O prédio possuía três andares e uma vistosa cobertura, enfeitada com videiras e estátuas dos deuses. Sua pintura recém-retocada remete a uma mistura de marfim com vermelho-sangue, impossibilitando a construção passar despercebida. Não existem letreiros, ou formas que indique de que se trata de um bordel; mas isso não faz do local menos popular quando a noite chega a Roma.

— Vamos pela ponte Umberto I e subir rumo ao oeste da cidade antiga. – Zolf indicava o caminho com fazendo um traço com dedo no mapa, que permanecia estendido no banco de sua motocicleta. O rapaz trajava suas costumeiras roupas de viagem, uma camisa escura por baixo da jaqueta de couro que pegara com espólio do último serviço de um grupo de motoqueiros desavisados. Preso no cinto permanecia seu jogo de lâminas de arremesso acompanhadas de seu velho chicote. – Chegaremos lá pela manhã. Se for como Garrie indicou, as ruínas se encontram próximo aos morros pelas nas redondezas da colina de Janículo.

— Janículo é um dos centros de cultos a Jano. – Elric despertou do devaneio, se aproximando dos companheiros que estudavam o mapa. – É lá que está o sepulcro de Garibaldi.

— A heroína dos dois mundos, certo? – Indagou Hysteria, encarando Zolf e Elric nos olhos. – Ela foi a revolucionária que lutou pela união do país – continuou: - Garrie disse que lá estão os manuscritos perdidos de Daedalos.

— Me parece sugestivo. – Zolf comentou

— Não é nada sugestivo... é coincidência demais. – Elric respondeu. – O sepulcro é o maior ponto de referência histórico de Janículo. Não sou nenhum especialista, mas está fácil demais para ser algo que se trata de Daedalos. Ele disse mais alguma coisa? – perguntou a Hysteria.

— Sinceramente? Não consegui me concentrar muito nas instruções. Aquela confusão de cheiros e tinha mais alguma coisa. – a jovem ponderava, enquanto afastava algumas madeixas que cobriam seus olhos. Ela encarava as próprias botas enquanto se relembrava do encontro com o contratante. – Havia dois homens lá. Nunca os vi. Eram altos e estavam armados também. E o mais estranho é que... não consegui sentir a energia vital deles.

— Eles eram mortos-vivos? – perguntou Zolf, um tanto irônico.

— Não sei. – respondeu firmemente. – Só sei que não senti nenhuma fonte de vida neles. Estavam encapuzados também, assim como Garrie, mas ele já não é novidade.
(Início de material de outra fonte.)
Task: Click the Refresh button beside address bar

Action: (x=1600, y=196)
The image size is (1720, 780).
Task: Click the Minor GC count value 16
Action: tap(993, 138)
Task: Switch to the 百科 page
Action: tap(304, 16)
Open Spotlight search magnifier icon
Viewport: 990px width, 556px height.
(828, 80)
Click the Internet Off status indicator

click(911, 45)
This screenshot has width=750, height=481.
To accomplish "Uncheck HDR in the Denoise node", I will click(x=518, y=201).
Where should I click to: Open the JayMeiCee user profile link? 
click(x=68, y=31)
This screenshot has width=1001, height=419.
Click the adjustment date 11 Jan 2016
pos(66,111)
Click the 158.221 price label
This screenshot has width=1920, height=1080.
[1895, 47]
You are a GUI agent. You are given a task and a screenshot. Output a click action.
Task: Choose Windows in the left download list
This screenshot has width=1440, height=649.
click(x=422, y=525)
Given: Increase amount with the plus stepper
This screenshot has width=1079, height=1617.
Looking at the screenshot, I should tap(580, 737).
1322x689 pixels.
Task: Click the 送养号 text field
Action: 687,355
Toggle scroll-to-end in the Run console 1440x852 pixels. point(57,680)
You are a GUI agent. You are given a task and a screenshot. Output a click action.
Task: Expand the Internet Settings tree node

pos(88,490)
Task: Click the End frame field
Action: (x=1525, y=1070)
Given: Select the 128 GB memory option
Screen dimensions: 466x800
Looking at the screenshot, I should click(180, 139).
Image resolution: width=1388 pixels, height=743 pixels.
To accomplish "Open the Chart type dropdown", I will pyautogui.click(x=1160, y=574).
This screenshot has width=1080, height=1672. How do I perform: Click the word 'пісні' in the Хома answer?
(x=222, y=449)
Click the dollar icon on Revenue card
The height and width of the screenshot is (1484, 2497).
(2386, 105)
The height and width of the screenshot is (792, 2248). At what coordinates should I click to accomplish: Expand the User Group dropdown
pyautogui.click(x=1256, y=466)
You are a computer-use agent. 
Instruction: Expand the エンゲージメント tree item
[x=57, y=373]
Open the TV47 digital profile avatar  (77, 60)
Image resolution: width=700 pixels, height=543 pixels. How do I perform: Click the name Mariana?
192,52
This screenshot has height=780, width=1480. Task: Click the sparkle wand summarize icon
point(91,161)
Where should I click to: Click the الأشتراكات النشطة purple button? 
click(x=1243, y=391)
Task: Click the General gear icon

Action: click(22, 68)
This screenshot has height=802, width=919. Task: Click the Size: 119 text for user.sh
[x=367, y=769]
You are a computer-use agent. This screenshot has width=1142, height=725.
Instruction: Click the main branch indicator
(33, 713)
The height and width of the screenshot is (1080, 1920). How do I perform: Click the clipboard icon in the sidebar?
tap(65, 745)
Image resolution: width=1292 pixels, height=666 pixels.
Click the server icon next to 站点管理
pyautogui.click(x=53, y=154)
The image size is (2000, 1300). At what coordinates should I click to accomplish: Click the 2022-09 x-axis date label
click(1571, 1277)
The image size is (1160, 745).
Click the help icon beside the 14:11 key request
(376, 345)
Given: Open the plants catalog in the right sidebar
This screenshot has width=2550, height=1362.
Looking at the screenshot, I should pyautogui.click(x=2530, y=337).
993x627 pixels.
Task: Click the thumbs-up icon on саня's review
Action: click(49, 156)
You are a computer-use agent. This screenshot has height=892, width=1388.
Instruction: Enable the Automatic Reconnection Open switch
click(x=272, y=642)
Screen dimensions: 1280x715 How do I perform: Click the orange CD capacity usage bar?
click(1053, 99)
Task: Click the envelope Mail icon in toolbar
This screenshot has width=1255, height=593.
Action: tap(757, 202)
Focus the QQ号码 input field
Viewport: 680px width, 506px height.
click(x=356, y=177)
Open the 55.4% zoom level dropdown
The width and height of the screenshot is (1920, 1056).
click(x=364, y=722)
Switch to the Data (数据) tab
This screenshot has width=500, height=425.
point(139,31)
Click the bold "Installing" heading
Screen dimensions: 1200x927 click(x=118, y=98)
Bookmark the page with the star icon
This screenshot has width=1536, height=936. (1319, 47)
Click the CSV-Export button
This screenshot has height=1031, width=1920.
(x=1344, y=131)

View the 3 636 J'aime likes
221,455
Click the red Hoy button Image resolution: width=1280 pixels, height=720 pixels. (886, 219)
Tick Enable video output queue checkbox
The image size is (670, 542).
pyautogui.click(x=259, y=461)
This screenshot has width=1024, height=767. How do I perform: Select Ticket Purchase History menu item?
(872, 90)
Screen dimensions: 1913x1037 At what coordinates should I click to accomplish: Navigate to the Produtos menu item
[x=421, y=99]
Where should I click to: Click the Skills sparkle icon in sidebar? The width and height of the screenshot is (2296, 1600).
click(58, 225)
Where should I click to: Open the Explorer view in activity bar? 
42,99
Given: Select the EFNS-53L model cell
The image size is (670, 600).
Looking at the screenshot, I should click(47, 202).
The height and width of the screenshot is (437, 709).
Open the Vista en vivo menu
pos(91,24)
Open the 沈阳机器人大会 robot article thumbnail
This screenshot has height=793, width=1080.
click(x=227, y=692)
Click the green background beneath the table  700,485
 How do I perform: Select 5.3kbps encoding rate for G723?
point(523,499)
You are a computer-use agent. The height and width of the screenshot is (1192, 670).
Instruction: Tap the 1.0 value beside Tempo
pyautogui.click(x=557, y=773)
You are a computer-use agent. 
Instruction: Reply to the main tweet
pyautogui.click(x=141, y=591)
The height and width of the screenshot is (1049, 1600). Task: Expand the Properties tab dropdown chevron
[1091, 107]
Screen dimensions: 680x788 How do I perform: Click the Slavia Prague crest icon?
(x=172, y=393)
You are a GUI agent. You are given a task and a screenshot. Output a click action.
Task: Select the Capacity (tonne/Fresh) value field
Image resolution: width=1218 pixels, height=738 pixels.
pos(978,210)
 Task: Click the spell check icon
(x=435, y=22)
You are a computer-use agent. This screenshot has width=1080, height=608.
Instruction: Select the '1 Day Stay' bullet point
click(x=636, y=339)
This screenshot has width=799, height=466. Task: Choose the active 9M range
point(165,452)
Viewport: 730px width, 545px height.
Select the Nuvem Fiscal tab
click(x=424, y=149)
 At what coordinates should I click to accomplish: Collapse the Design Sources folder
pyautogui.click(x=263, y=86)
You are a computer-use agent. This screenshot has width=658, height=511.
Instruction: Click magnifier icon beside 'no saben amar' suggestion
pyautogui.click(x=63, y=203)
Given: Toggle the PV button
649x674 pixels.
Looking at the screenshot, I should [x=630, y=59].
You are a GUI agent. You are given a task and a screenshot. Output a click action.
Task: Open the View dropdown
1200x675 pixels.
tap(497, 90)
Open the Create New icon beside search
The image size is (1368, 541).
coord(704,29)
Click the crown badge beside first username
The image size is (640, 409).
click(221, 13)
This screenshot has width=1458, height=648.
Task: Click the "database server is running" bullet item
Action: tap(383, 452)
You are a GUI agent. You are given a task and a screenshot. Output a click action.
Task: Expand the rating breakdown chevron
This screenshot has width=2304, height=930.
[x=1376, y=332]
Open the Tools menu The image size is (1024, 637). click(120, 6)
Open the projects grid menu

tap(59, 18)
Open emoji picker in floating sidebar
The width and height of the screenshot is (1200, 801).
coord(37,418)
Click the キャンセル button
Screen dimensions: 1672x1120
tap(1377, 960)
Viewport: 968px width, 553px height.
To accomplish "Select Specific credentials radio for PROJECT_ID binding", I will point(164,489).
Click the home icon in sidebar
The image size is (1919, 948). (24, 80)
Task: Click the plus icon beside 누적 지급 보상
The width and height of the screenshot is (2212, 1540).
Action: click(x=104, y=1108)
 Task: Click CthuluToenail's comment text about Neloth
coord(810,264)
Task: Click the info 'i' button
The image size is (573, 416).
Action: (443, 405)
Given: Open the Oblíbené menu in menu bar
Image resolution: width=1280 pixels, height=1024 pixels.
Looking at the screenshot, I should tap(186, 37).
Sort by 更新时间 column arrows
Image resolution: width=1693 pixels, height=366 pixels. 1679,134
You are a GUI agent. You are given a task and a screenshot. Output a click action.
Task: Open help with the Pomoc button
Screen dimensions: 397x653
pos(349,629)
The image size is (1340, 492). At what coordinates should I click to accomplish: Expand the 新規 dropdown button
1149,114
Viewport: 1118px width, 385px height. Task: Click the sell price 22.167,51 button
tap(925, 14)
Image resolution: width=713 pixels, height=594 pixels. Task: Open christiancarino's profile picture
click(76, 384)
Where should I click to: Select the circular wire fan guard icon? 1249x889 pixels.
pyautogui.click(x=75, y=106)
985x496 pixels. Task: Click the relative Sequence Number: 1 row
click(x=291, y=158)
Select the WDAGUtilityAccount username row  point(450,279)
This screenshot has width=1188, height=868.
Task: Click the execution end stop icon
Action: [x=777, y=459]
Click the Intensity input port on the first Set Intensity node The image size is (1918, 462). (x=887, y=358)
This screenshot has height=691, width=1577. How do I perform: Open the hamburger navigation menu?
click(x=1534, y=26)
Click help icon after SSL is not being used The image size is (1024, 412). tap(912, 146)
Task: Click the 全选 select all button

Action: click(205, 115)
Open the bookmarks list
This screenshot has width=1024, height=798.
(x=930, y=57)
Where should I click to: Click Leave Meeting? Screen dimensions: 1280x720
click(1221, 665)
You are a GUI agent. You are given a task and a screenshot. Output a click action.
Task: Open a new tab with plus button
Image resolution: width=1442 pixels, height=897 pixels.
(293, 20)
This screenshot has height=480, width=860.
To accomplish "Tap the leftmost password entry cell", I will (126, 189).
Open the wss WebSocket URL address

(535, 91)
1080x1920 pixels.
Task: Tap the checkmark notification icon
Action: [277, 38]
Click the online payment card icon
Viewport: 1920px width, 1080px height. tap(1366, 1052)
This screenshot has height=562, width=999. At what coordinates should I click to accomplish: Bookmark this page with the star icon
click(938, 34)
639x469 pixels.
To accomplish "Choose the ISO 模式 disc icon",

Elric reunia as informações, calado, enquanto cruzava os braços e ponderava sobre os relatos da filha de Leto. Veemente nas peculiaridades de Garrie, ele nunca tinha visto o rosto do homem. Sempre que se reuniam Garrie estava coberto por mantas e capuzes, talvez para manter a identidade, quem sabe. Os odores também não era novidade. A sala que era ocupada por Garrie e usada como escritório no último andar do bordel era inundada por fortes odores; lavanda, flores silvestres e plantas tropicais. A fusão de cheiros confundia qualquer um, fazendo com que aqueles que inalassem o ar da sala não conseguissem discernir muita coisa além da confusão que se instalava no corpo e as dores de cabeça. Havia dias que Zolf saia da sala reclamando de ardência nos olhos.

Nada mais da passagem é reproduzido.